#### About this task:
Would you copy, word for word, each line from the one with "Where should I" to the end of the listing below, skipping all pictures?

#### Data for this exercise:
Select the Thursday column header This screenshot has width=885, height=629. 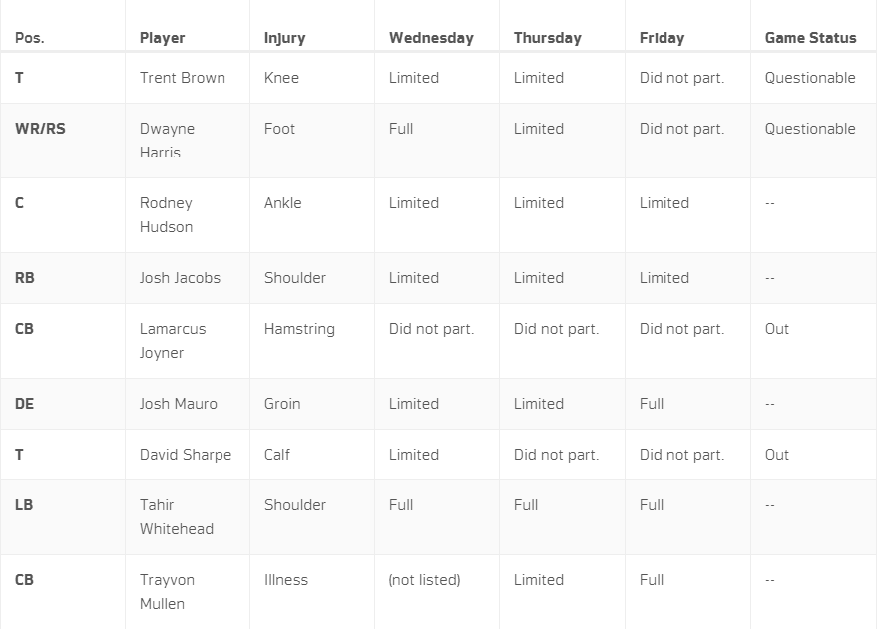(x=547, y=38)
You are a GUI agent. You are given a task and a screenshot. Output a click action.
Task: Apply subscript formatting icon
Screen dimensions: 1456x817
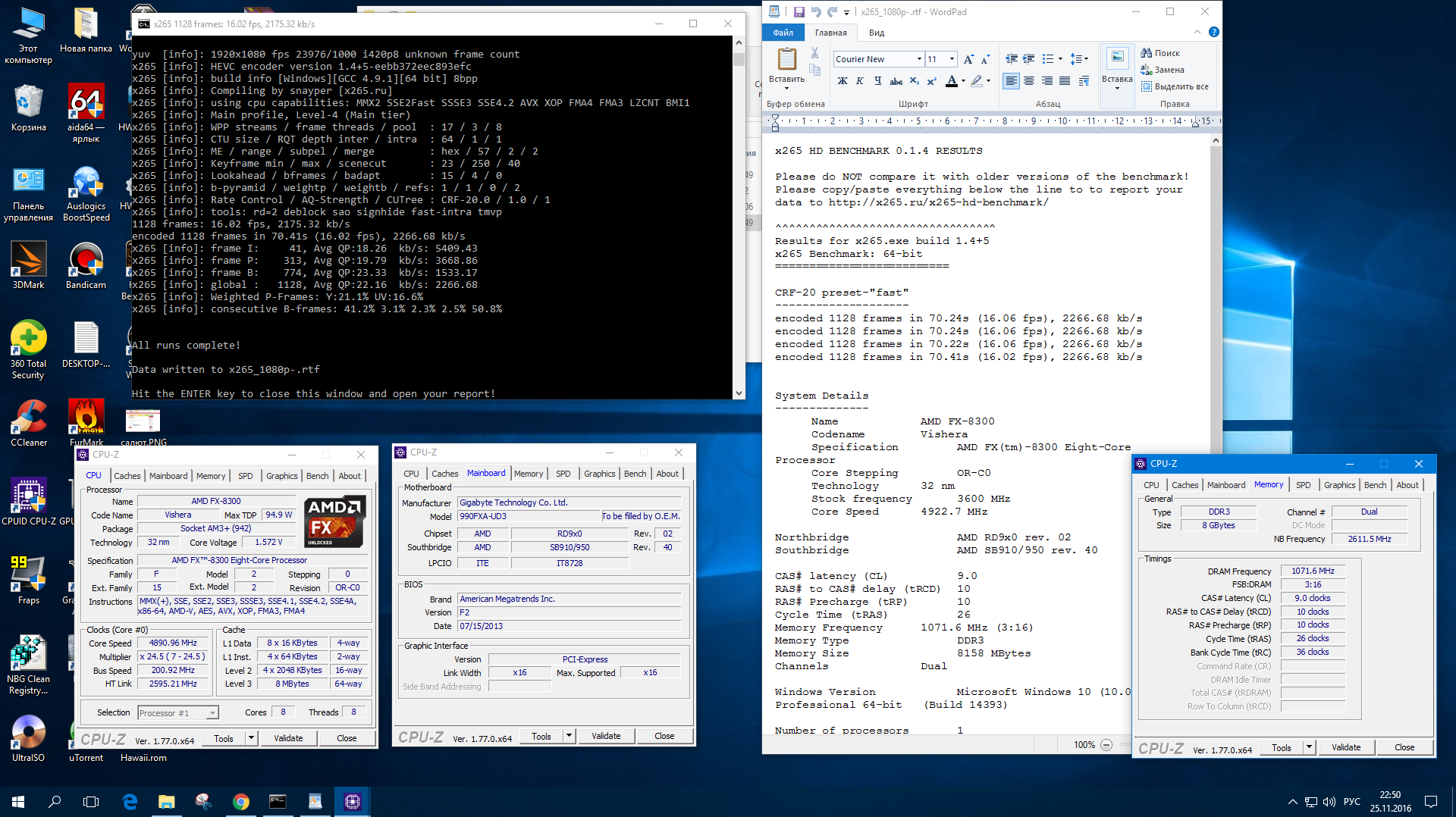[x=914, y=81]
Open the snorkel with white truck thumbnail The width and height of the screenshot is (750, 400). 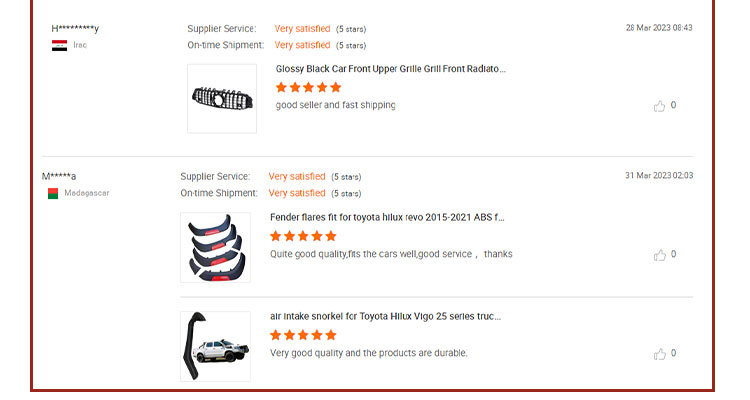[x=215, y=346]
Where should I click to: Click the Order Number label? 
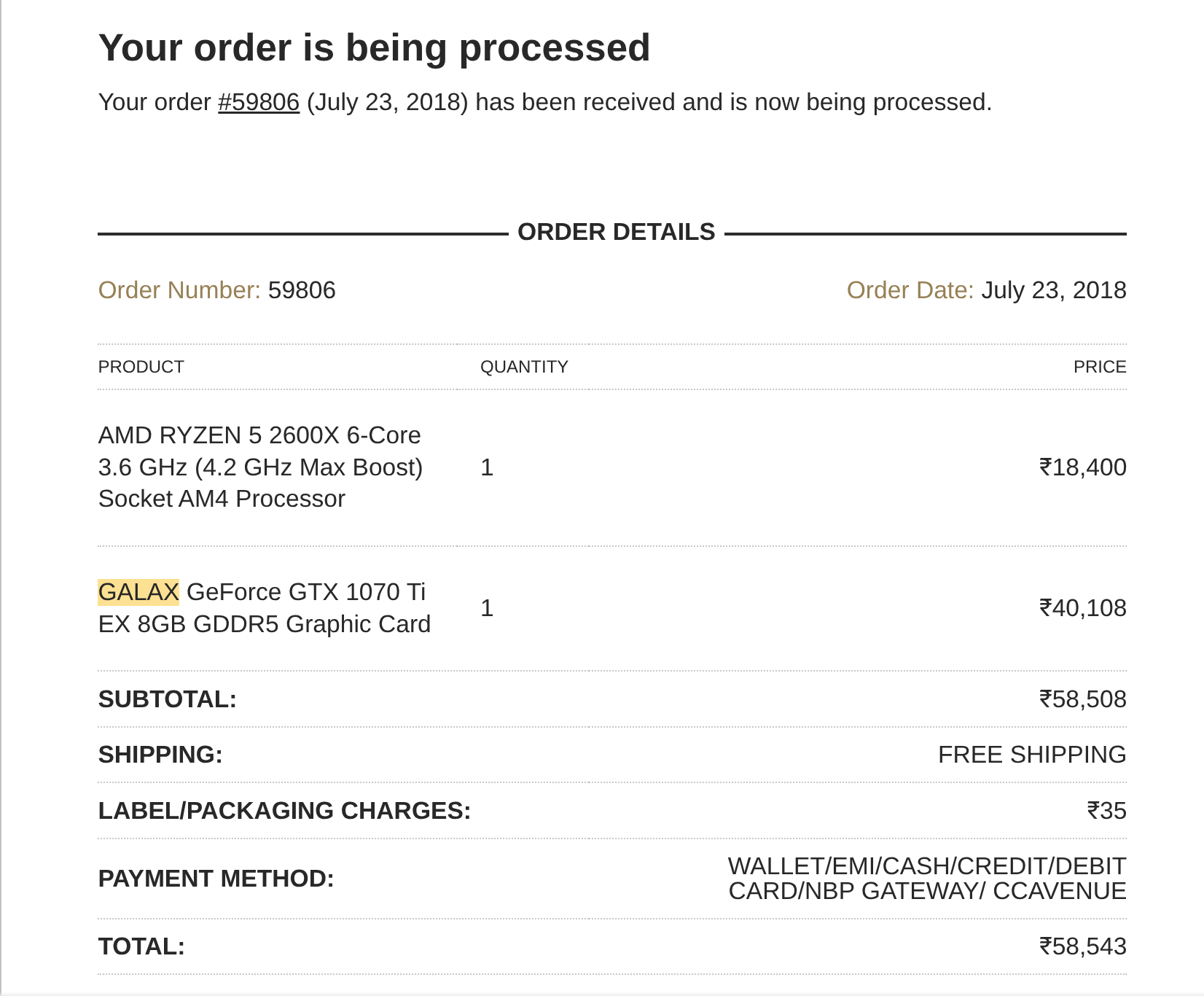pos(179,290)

#### Reply:
Where should I click to: Click the Order Number label? 
pos(179,290)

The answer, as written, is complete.